#### [Exercise directions]
Reproduce these lines exactly as they appear, from the first to the last.

#### [Data for this exercise]
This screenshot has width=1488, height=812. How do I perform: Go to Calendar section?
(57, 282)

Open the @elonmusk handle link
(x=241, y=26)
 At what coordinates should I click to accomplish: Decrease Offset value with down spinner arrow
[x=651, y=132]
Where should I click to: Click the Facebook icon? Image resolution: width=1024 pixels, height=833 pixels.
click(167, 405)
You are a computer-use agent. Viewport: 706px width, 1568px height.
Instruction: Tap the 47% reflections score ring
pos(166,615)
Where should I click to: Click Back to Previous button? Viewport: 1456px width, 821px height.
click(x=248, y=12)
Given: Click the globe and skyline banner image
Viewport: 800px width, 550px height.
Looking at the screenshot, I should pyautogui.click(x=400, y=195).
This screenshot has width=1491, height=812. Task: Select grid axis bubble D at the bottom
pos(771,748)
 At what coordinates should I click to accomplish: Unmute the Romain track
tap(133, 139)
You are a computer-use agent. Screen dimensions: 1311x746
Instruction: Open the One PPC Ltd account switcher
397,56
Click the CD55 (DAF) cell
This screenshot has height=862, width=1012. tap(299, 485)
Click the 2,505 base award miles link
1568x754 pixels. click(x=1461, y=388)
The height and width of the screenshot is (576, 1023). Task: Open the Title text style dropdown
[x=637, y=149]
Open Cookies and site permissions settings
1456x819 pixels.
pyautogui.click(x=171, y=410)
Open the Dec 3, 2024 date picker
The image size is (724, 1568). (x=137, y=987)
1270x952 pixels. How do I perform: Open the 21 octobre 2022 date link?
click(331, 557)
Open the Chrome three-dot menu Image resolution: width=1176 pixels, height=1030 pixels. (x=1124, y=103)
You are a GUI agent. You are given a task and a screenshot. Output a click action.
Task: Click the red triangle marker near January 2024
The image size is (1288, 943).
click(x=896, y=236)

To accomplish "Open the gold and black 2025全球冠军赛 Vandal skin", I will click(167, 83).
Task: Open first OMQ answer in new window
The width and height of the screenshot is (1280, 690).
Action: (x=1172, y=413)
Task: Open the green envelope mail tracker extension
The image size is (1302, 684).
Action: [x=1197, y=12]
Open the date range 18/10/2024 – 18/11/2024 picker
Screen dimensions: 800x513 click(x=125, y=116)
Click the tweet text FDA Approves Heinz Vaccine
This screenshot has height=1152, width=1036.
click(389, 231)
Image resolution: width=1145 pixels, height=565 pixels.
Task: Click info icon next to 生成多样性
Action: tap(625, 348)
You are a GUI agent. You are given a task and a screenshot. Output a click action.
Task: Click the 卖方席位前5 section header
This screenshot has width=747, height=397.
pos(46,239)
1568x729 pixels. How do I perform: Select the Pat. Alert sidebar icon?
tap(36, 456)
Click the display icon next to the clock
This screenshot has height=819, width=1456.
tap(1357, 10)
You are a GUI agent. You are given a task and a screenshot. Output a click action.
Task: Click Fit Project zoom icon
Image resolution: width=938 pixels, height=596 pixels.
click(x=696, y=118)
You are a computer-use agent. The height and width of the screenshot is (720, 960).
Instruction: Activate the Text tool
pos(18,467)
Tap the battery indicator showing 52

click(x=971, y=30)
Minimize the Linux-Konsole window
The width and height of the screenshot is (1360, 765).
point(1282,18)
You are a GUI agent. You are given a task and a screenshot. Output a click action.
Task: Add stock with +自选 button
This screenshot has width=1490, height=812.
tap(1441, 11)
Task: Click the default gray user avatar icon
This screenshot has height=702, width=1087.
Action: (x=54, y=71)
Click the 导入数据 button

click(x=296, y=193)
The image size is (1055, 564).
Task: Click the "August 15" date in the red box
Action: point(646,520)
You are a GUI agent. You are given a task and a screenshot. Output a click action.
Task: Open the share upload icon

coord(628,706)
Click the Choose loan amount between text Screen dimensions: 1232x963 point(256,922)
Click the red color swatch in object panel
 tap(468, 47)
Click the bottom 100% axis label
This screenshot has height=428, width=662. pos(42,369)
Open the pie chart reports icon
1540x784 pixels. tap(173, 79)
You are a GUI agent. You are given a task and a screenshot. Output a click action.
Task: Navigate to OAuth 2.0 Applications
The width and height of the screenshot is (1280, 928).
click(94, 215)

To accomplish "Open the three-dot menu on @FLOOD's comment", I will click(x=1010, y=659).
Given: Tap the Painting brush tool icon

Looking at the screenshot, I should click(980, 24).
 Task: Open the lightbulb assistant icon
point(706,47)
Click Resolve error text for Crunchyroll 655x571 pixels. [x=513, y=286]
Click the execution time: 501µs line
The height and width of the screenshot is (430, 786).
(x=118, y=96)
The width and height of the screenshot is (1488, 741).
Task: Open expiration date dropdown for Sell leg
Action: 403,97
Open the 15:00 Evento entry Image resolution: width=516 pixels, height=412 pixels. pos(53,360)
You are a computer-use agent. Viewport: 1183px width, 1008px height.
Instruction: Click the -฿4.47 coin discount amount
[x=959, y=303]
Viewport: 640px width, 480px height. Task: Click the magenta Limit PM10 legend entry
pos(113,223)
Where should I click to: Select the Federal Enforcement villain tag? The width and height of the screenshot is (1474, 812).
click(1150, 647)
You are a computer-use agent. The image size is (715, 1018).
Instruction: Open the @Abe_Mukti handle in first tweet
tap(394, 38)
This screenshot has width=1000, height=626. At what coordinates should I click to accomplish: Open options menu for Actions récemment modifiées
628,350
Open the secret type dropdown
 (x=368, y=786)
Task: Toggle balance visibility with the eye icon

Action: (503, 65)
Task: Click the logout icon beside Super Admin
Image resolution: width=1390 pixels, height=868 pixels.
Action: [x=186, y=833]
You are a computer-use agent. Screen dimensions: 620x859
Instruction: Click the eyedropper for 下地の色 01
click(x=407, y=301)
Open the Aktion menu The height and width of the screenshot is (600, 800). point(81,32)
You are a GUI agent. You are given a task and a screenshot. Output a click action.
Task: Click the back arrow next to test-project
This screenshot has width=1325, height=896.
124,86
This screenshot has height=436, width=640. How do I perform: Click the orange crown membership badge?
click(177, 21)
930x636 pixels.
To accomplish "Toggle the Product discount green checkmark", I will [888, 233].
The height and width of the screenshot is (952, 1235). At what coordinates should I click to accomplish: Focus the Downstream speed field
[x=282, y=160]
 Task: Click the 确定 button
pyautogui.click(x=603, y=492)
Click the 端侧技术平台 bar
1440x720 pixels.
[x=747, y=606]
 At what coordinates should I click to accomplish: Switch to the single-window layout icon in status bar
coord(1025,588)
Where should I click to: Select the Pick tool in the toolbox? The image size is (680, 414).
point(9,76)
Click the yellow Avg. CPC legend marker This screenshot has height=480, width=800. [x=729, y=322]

#### [Written solution]
This screenshot has width=1488, height=812. How do I perform: Go to Calendar section?
(57, 282)

Open the @elonmusk handle link
(x=241, y=26)
 At what coordinates should I click to accomplish: Decrease Offset value with down spinner arrow
[x=651, y=132]
Where should I click to: Click the Facebook icon? Image resolution: width=1024 pixels, height=833 pixels.
click(167, 405)
You are a computer-use agent. Viewport: 706px width, 1568px height.
Instruction: Tap the 47% reflections score ring
pos(166,615)
Where should I click to: Click Back to Previous button? Viewport: 1456px width, 821px height.
click(x=248, y=12)
Given: Click the globe and skyline banner image
Viewport: 800px width, 550px height.
Looking at the screenshot, I should pyautogui.click(x=400, y=195).
This screenshot has width=1491, height=812. Task: Select grid axis bubble D at the bottom
pos(771,748)
 At what coordinates should I click to accomplish: Unmute the Romain track
tap(133, 139)
You are a computer-use agent. Screen dimensions: 1311x746
Instruction: Open the One PPC Ltd account switcher
397,56
Click the CD55 (DAF) cell
This screenshot has height=862, width=1012. tap(299, 485)
Click the 2,505 base award miles link
1568x754 pixels. click(x=1461, y=388)
The height and width of the screenshot is (576, 1023). Task: Open the Title text style dropdown
[x=637, y=149]
Open Cookies and site permissions settings
1456x819 pixels.
pyautogui.click(x=171, y=410)
Open the Dec 3, 2024 date picker
The image size is (724, 1568). (x=137, y=987)
1270x952 pixels. How do I perform: Open the 21 octobre 2022 date link?
click(331, 557)
Open the Chrome three-dot menu Image resolution: width=1176 pixels, height=1030 pixels. (x=1124, y=103)
You are a GUI agent. You are given a task and a screenshot. Output a click action.
Task: Click the red triangle marker near January 2024
The image size is (1288, 943).
click(x=896, y=236)

To accomplish "Open the gold and black 2025全球冠军赛 Vandal skin", I will click(167, 83).
Task: Open first OMQ answer in new window
The width and height of the screenshot is (1280, 690).
Action: (x=1172, y=413)
Task: Open the green envelope mail tracker extension
The image size is (1302, 684).
Action: [x=1197, y=12]
Open the date range 18/10/2024 – 18/11/2024 picker
Screen dimensions: 800x513 click(x=125, y=116)
Click the tweet text FDA Approves Heinz Vaccine
This screenshot has height=1152, width=1036.
click(389, 231)
Image resolution: width=1145 pixels, height=565 pixels.
Task: Click info icon next to 生成多样性
Action: tap(625, 348)
You are a GUI agent. You are given a task and a screenshot. Output a click action.
Task: Click the 卖方席位前5 section header
This screenshot has width=747, height=397.
pos(46,239)
1568x729 pixels. How do I perform: Select the Pat. Alert sidebar icon?
tap(36, 456)
Click the display icon next to the clock
This screenshot has height=819, width=1456.
tap(1357, 10)
You are a GUI agent. You are given a task and a screenshot. Output a click action.
Task: Click Fit Project zoom icon
Image resolution: width=938 pixels, height=596 pixels.
click(x=696, y=118)
You are a computer-use agent. The height and width of the screenshot is (720, 960).
Instruction: Activate the Text tool
pos(18,467)
Tap the battery indicator showing 52

click(x=971, y=30)
Minimize the Linux-Konsole window
The width and height of the screenshot is (1360, 765).
point(1282,18)
You are a GUI agent. You are given a task and a screenshot. Output a click action.
Task: Add stock with +自选 button
This screenshot has width=1490, height=812.
tap(1441, 11)
Task: Click the default gray user avatar icon
This screenshot has height=702, width=1087.
Action: (x=54, y=71)
Click the 导入数据 button

click(x=296, y=193)
The image size is (1055, 564).
Task: Click the "August 15" date in the red box
Action: point(646,520)
You are a GUI agent. You are given a task and a screenshot. Output a click action.
Task: Open the share upload icon

coord(628,706)
Click the Choose loan amount between text Screen dimensions: 1232x963 point(256,922)
Click the red color swatch in object panel
 tap(468, 47)
Click the bottom 100% axis label
This screenshot has height=428, width=662. pos(42,369)
Open the pie chart reports icon
1540x784 pixels. tap(173, 79)
You are a GUI agent. You are given a task and a screenshot. Output a click action.
Task: Navigate to OAuth 2.0 Applications
The width and height of the screenshot is (1280, 928).
click(94, 215)

To accomplish "Open the three-dot menu on @FLOOD's comment", I will click(x=1010, y=659).
Given: Tap the Painting brush tool icon

Looking at the screenshot, I should click(980, 24).
 Task: Open the lightbulb assistant icon
point(706,47)
Click Resolve error text for Crunchyroll 655x571 pixels. [x=513, y=286]
Click the execution time: 501µs line
The height and width of the screenshot is (430, 786).
(x=118, y=96)
The width and height of the screenshot is (1488, 741).
Task: Open expiration date dropdown for Sell leg
Action: 403,97
Open the 15:00 Evento entry Image resolution: width=516 pixels, height=412 pixels. pos(53,360)
You are a computer-use agent. Viewport: 1183px width, 1008px height.
Instruction: Click the -฿4.47 coin discount amount
[x=959, y=303]
Viewport: 640px width, 480px height. Task: Click the magenta Limit PM10 legend entry
pos(113,223)
Where should I click to: Select the Federal Enforcement villain tag? The width and height of the screenshot is (1474, 812).
click(1150, 647)
You are a computer-use agent. The image size is (715, 1018).
Instruction: Open the @Abe_Mukti handle in first tweet
tap(394, 38)
This screenshot has width=1000, height=626. At what coordinates should I click to accomplish: Open options menu for Actions récemment modifiées
628,350
Open the secret type dropdown
 (x=368, y=786)
Task: Toggle balance visibility with the eye icon

Action: (503, 65)
Task: Click the logout icon beside Super Admin
Image resolution: width=1390 pixels, height=868 pixels.
Action: [x=186, y=833]
You are a computer-use agent. Screen dimensions: 620x859
Instruction: Click the eyedropper for 下地の色 01
click(x=407, y=301)
Open the Aktion menu The height and width of the screenshot is (600, 800). point(81,32)
You are a GUI agent. You are given a task and a screenshot. Output a click action.
Task: Click the back arrow next to test-project
This screenshot has width=1325, height=896.
124,86
This screenshot has height=436, width=640. How do I perform: Click the orange crown membership badge?
click(177, 21)
930x636 pixels.
To accomplish "Toggle the Product discount green checkmark", I will [888, 233].
The height and width of the screenshot is (952, 1235). At what coordinates should I click to accomplish: Focus the Downstream speed field
[x=282, y=160]
 Task: Click the 确定 button
pyautogui.click(x=603, y=492)
Click the 端侧技术平台 bar
1440x720 pixels.
[x=747, y=606]
 At what coordinates should I click to accomplish: Switch to the single-window layout icon in status bar
coord(1025,588)
Where should I click to: Select the Pick tool in the toolbox? The image size is (680, 414).
point(9,76)
Click the yellow Avg. CPC legend marker This screenshot has height=480, width=800. [x=729, y=322]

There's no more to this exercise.